Directions
Every line below between the one holding "Given: Reload the shell.jsp?cmd=whoami page" and the one holding "Viewport: 935px width, 722px height.", inclusive, should be copied exactly, and no other line.

[Saved data entries]

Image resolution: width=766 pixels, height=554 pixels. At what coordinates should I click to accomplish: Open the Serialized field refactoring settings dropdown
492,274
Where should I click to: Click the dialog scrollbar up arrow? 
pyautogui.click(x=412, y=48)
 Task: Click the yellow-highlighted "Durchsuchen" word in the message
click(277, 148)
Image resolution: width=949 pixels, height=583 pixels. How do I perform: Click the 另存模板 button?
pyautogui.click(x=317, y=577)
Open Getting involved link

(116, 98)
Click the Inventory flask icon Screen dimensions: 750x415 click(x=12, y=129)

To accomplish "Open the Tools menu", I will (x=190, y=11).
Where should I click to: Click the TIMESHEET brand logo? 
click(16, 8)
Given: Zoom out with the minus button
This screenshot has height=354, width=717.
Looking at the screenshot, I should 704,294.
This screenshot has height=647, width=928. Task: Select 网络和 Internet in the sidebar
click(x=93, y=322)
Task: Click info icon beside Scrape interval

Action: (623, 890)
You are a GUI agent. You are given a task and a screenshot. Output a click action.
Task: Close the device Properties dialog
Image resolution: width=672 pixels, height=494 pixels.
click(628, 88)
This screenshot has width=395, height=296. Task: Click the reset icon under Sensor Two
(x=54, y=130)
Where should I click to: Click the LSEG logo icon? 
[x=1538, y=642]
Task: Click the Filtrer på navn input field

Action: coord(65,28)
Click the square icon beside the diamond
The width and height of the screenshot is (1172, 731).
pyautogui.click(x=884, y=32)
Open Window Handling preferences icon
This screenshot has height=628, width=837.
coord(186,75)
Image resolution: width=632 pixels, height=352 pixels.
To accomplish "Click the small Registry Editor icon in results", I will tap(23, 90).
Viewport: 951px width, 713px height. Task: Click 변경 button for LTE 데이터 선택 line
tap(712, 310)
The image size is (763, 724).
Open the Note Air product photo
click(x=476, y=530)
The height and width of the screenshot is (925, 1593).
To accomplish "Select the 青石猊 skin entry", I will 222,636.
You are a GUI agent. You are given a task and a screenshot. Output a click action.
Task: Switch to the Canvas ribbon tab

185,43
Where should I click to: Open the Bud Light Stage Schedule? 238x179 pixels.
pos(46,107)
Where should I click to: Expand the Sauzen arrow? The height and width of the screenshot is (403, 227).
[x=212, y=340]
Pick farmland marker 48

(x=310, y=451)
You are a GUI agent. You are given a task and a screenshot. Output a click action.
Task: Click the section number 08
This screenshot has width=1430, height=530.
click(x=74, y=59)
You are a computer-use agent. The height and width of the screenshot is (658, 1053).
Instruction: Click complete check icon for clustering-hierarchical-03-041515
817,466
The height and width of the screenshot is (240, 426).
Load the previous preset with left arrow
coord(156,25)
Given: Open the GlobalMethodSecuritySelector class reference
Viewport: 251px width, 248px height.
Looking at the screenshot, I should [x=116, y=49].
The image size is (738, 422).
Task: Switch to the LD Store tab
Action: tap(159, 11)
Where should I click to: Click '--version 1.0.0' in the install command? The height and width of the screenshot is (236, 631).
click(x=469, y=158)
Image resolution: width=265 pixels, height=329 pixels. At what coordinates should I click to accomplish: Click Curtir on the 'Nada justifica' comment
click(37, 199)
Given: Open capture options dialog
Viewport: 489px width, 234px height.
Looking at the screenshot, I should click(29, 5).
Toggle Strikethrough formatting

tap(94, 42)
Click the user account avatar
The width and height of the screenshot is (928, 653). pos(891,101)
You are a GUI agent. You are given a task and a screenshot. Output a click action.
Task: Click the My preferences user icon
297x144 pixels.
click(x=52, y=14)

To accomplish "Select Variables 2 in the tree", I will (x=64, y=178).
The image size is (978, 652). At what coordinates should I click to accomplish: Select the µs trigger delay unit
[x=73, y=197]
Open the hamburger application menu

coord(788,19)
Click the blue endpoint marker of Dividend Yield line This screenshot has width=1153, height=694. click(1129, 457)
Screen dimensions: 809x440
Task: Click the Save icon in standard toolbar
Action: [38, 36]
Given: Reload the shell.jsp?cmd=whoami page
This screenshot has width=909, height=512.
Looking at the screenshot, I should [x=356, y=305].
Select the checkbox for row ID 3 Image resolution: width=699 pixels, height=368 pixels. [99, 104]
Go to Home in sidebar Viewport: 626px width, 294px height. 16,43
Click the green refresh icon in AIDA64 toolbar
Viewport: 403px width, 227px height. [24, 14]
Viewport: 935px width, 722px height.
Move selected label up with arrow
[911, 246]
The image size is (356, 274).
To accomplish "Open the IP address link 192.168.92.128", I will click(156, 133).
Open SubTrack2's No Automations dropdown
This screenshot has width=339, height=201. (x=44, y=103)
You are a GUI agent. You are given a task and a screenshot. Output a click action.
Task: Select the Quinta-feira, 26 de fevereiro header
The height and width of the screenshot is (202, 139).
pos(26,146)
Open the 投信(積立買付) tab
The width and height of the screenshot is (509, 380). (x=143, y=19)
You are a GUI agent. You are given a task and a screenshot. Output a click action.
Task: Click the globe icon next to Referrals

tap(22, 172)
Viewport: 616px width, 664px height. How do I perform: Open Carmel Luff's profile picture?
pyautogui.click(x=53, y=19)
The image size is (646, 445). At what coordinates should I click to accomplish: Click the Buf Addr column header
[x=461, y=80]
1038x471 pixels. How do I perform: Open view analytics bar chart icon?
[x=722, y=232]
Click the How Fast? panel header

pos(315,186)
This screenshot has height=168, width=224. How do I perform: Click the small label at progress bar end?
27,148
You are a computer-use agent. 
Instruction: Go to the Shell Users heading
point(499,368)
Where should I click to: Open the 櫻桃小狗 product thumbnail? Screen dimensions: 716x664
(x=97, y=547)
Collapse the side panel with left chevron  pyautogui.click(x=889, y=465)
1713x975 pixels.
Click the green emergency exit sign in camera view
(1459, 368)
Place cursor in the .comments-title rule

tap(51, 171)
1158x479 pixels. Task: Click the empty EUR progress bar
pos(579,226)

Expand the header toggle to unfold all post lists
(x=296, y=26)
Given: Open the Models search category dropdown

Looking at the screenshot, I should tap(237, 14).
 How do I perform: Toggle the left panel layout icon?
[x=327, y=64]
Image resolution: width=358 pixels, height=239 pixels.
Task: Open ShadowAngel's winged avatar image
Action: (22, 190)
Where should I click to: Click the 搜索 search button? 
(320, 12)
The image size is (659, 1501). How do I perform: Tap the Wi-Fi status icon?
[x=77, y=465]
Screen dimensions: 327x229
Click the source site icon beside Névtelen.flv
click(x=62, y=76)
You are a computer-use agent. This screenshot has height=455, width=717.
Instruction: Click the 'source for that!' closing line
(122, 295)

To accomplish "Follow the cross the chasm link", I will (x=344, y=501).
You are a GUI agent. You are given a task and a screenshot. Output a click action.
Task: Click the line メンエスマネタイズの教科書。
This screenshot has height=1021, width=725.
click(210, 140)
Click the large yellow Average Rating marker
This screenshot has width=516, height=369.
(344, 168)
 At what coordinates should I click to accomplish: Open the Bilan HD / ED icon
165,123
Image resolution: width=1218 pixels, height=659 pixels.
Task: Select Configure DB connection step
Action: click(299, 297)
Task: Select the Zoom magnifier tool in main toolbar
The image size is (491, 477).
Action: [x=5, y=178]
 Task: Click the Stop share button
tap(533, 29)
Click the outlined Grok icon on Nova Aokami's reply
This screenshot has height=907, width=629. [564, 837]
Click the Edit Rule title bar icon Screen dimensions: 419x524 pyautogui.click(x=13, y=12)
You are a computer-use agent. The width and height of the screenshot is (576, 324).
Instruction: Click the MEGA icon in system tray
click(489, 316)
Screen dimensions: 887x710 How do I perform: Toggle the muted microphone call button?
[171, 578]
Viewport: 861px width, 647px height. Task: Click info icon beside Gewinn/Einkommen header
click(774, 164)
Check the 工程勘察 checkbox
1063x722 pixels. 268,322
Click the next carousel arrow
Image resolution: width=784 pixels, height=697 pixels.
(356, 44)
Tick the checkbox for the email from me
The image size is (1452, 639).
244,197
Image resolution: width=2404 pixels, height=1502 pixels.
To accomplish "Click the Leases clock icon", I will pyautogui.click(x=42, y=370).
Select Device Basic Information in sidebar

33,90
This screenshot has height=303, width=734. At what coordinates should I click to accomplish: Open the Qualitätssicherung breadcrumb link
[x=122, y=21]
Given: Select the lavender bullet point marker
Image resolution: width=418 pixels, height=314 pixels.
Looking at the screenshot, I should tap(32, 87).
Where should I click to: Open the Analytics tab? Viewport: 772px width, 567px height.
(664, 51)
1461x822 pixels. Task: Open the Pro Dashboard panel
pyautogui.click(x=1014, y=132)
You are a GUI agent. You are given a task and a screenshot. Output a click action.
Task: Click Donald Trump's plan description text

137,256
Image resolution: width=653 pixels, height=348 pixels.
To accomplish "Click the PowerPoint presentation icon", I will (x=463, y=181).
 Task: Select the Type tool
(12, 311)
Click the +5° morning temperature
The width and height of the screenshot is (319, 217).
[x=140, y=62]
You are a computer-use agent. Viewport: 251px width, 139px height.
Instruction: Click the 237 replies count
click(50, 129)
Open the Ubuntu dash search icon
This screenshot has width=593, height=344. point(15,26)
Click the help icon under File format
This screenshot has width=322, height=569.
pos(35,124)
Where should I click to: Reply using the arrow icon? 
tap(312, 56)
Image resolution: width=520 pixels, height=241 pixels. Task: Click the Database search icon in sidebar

Answer section
Given: Reload the shell.jsp?cmd=whoami page
This screenshot has width=909, height=512.
Looking at the screenshot, I should [x=356, y=305].
Select the checkbox for row ID 3 Image resolution: width=699 pixels, height=368 pixels. [99, 104]
Go to Home in sidebar Viewport: 626px width, 294px height. 16,43
Click the green refresh icon in AIDA64 toolbar
Viewport: 403px width, 227px height. [24, 14]
Viewport: 935px width, 722px height.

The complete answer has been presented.